D’un côté les astronomes déduisaient la dissipation des marées (onde M2) de l’éloignement de la Lune (3.8 cm/an), de son ralentissement et du ralentissement de la rotation de la Terre et l’évaluaient à 2.9x10*12 W ; de l’autre, les océanographes qui ne connaissaient que la dissipation sur les pentes et talus continentaux et l’estimaient entre 1.4 et 1.7x10*12 W, soit à peu près la moitié. 

D’où le problème de "l’énergie manquante" dont avaient besoin à la fois les astronomes mais aussi les océanographes pour boucler le bilan énergétique de la circulation thermohaline. 

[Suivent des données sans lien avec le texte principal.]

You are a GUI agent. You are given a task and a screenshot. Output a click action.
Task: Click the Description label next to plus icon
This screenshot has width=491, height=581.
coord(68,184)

Dés 1966 W.Munk avait posé le problème de la dissipation de l’énergie des marées au large, mais l’on n’avait guère alors les moyens de la mettre en évidence et de l’évaluer. Selon C.Wunsch en 1990 le problème de savoir comment et où se dissipait l’énergie des marées était l’un des quatre points clés importants et difficiles que l’océanographie physique avait à résoudre au cours du prochain siècle. 

En 1996 lors d’une réunion du Scientific Working Team de Topex/Poseidon, Ch.Le Provost apporta une contribution décisive en faisant la première évaluation à partir d’un modèle hydrodynamique des marées( Le Provost et Lyard 1997).

La confirmation expérimentale est venue une fois de plus de l’espace et de la mesure du niveau de la mer par le satellite altimétrique Topex/poseidon lancé en 1992.
Dans un milieu stratifié, comme l'océan, (la densité varie en fonction de la profondeur), la dissipation de l'énergie (qui est en fait une transformation d'énergie), se fait au sein du fluide par l’intermédiaire d'ondes dites "ondes internes" qui, faisant varier lors de leur passage la structure verticale de densité, ont une influence sur l'élévation du niveau de la mer. Par exemple des ondes internes se propageant au niveau de la thermocline induisent une surélévation en surface quand la thermocline s'enfonce au passage de l'onde et réciproquement. Le signal est très faible : à une crête (ou un creux) de 10 m de l’onde interne correspond un creux (ou une crête) de 1 cm en surface. Néanmoins c'est ce signal que le satellite Topex/Poseidon a réussi à détecter permettant de cartographier et quantifier la dissipation de l'énergie de l'onde M2 composante semi- diurne de l’onde de marée qui représente 70% du signal total de la marée (Egbert et Ray 2000).
Retombée inattendue mais spectaculaire qui atteste de la précision des mesures altimétriques et milite en faveur du maintien de mesures opérationnelles altimétriques de haute précision dans l’avenir. 

Figure 4 : Dissipation de l’énergie de l’onde de marée M2 déduite de l’altimétrie. 

Voir bibliographie n°4, article de Egbert et Ray

On retrouve sur cette figure les grands traits de la topographie des océans de la figure 3 . 

On sait donc maintenant où et comment se dissipe l’énergie des marées qui assure, enfin, à la circulation thermohaline un bilan énergétique équilibré et rassure les astronomes. 

Cela ne garantit pas l’éternité à la circulation thermohaline : les aléas du changement climatique peuvent faire que le tapis roulant entre en sommeil voire s’interrompe sans que la marée qui se moque bien du changement climatique y puisse quelque chose.


Bibliographie :

  1. Munk, W.H., Abyssal Recipes, Deep Sea Res., 13, 707-730, 1966

  1. Wunsch, C., Comment on R.N.Stewart’s “ Physical Oceanography to the end of the 20th century”, in Quo Vadimus: Geophysics for the Next Generation , Geophys. Monogr; Ser., vol.60 , p 69, AGU, Washington D.C. 1990.

  1. Le Provost, C. and F.Lyard, Energetics of the Barotopic Ocean Tides: an estimate of bottom friction dissipation from a hydrodynamic model, Orogr.Oceanogr, 40, 37-52, 1997.

  1. Egbert G.D., and Ray R.D., Significant Tidal Dissipation in the Deep Ocean inferred from satellite altimeter data, Nature, 405, 775-778, 2000.